* _WHAT THE EXERCISE ASKS_: Your task is to transcribe the data in full.

(Beginning of RECORDS FOR THE EXERCISE)

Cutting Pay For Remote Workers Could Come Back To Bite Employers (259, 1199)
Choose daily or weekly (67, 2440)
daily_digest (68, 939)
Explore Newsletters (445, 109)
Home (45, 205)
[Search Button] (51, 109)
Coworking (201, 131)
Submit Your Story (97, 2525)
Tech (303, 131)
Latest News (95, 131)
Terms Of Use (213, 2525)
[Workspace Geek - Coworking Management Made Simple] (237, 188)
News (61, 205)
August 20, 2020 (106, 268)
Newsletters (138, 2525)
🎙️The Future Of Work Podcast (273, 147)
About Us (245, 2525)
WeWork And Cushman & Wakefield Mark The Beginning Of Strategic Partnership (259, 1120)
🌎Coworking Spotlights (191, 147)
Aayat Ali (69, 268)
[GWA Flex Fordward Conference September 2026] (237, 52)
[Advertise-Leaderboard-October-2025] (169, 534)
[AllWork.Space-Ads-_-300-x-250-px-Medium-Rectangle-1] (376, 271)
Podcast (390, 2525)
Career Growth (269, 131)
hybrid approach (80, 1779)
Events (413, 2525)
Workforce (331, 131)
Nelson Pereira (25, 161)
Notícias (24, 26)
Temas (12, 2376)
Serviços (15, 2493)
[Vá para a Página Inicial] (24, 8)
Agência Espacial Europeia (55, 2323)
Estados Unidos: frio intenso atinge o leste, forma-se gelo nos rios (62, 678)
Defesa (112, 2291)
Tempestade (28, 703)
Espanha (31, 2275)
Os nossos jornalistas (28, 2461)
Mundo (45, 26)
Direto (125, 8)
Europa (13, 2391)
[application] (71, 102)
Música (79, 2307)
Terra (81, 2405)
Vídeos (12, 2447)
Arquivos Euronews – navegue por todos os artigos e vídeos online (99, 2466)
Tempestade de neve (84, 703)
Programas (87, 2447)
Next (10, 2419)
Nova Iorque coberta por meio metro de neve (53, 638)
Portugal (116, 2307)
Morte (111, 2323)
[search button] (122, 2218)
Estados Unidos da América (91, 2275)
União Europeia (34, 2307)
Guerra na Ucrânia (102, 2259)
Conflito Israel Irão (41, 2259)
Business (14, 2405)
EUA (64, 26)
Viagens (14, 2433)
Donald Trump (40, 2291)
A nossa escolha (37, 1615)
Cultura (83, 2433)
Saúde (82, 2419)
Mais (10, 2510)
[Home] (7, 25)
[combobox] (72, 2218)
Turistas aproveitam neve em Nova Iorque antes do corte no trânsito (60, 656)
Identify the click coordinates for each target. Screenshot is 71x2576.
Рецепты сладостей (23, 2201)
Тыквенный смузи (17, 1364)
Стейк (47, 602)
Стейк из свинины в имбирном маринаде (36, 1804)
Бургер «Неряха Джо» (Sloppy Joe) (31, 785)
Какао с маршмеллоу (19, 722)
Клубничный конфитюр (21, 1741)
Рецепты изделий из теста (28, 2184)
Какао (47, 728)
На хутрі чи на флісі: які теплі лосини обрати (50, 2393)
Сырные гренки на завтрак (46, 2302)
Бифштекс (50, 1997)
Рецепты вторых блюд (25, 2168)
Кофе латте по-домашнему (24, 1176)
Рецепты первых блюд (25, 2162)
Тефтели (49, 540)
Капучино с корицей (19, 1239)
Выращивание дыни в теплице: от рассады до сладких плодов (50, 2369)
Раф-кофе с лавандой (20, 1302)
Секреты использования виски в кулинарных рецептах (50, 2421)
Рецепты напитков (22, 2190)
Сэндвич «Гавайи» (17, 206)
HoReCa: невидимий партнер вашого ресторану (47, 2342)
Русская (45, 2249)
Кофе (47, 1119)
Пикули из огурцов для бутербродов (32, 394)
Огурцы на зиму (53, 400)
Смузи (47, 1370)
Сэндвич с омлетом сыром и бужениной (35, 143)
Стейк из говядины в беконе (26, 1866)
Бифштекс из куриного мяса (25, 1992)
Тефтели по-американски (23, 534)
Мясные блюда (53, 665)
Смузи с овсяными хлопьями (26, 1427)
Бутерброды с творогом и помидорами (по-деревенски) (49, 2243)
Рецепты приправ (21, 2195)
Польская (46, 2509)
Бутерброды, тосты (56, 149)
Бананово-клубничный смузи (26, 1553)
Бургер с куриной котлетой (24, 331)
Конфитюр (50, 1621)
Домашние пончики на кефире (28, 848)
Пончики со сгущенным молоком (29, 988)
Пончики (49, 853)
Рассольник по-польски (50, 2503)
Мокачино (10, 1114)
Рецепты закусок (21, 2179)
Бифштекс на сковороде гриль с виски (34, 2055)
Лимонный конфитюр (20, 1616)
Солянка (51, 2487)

(End of RECORDS FOR THE EXERCISE)

* _WRITTEN SOLUTION_:
Cutting Pay For Remote Workers Could Come Back To Bite Employers (259, 1199)
Choose daily or weekly (67, 2440)
daily_digest (68, 939)
Explore Newsletters (445, 109)
Home (45, 205)
[Search Button] (51, 109)
Coworking (201, 131)
Submit Your Story (97, 2525)
Tech (303, 131)
Latest News (95, 131)
Terms Of Use (213, 2525)
[Workspace Geek - Coworking Management Made Simple] (237, 188)
News (61, 205)
August 20, 2020 (106, 268)
Newsletters (138, 2525)
🎙️The Future Of Work Podcast (273, 147)
About Us (245, 2525)
WeWork And Cushman & Wakefield Mark The Beginning Of Strategic Partnership (259, 1120)
🌎Coworking Spotlights (191, 147)
Aayat Ali (69, 268)
[GWA Flex Fordward Conference September 2026] (237, 52)
[Advertise-Leaderboard-October-2025] (169, 534)
[AllWork.Space-Ads-_-300-x-250-px-Medium-Rectangle-1] (376, 271)
Podcast (390, 2525)
Career Growth (269, 131)
hybrid approach (80, 1779)
Events (413, 2525)
Workforce (331, 131)
Nelson Pereira (25, 161)
Notícias (24, 26)
Temas (12, 2376)
Serviços (15, 2493)
[Vá para a Página Inicial] (24, 8)
Agência Espacial Europeia (55, 2323)
Estados Unidos: frio intenso atinge o leste, forma-se gelo nos rios (62, 678)
Defesa (112, 2291)
Tempestade (28, 703)
Espanha (31, 2275)
Os nossos jornalistas (28, 2461)
Mundo (45, 26)
Direto (125, 8)
Europa (13, 2391)
[application] (71, 102)
Música (79, 2307)
Terra (81, 2405)
Vídeos (12, 2447)
Arquivos Euronews – navegue por todos os artigos e vídeos online (99, 2466)
Tempestade de neve (84, 703)
Programas (87, 2447)
Next (10, 2419)
Nova Iorque coberta por meio metro de neve (53, 638)
Portugal (116, 2307)
Morte (111, 2323)
[search button] (122, 2218)
Estados Unidos da América (91, 2275)
União Europeia (34, 2307)
Guerra na Ucrânia (102, 2259)
Conflito Israel Irão (41, 2259)
Business (14, 2405)
EUA (64, 26)
Viagens (14, 2433)
Donald Trump (40, 2291)
A nossa escolha (37, 1615)
Cultura (83, 2433)
Saúde (82, 2419)
Mais (10, 2510)
[Home] (7, 25)
[combobox] (72, 2218)
Turistas aproveitam neve em Nova Iorque antes do corte no trânsito (60, 656)
Identify the click coordinates for each target. Screenshot is 71x2576.
Рецепты сладостей (23, 2201)
Тыквенный смузи (17, 1364)
Стейк (47, 602)
Стейк из свинины в имбирном маринаде (36, 1804)
Бургер «Неряха Джо» (Sloppy Joe) (31, 785)
Какао с маршмеллоу (19, 722)
Клубничный конфитюр (21, 1741)
Рецепты изделий из теста (28, 2184)
Какао (47, 728)
На хутрі чи на флісі: які теплі лосини обрати (50, 2393)
Сырные гренки на завтрак (46, 2302)
Бифштекс (50, 1997)
Рецепты вторых блюд (25, 2168)
Кофе латте по-домашнему (24, 1176)
Рецепты первых блюд (25, 2162)
Тефтели (49, 540)
Капучино с корицей (19, 1239)
Выращивание дыни в теплице: от рассады до сладких плодов (50, 2369)
Раф-кофе с лавандой (20, 1302)
Секреты использования виски в кулинарных рецептах (50, 2421)
Рецепты напитков (22, 2190)
Сэндвич «Гавайи» (17, 206)
HoReCa: невидимий партнер вашого ресторану (47, 2342)
Русская (45, 2249)
Кофе (47, 1119)
Пикули из огурцов для бутербродов (32, 394)
Огурцы на зиму (53, 400)
Смузи (47, 1370)
Сэндвич с омлетом сыром и бужениной (35, 143)
Стейк из говядины в беконе (26, 1866)
Бифштекс из куриного мяса (25, 1992)
Тефтели по-американски (23, 534)
Мясные блюда (53, 665)
Смузи с овсяными хлопьями (26, 1427)
Бутерброды с творогом и помидорами (по-деревенски) (49, 2243)
Рецепты приправ (21, 2195)
Польская (46, 2509)
Бутерброды, тосты (56, 149)
Бананово-клубничный смузи (26, 1553)
Бургер с куриной котлетой (24, 331)
Конфитюр (50, 1621)
Домашние пончики на кефире (28, 848)
Пончики со сгущенным молоком (29, 988)
Пончики (49, 853)
Рассольник по-польски (50, 2503)
Мокачино (10, 1114)
Рецепты закусок (21, 2179)
Бифштекс на сковороде гриль с виски (34, 2055)
Лимонный конфитюр (20, 1616)
Солянка (51, 2487)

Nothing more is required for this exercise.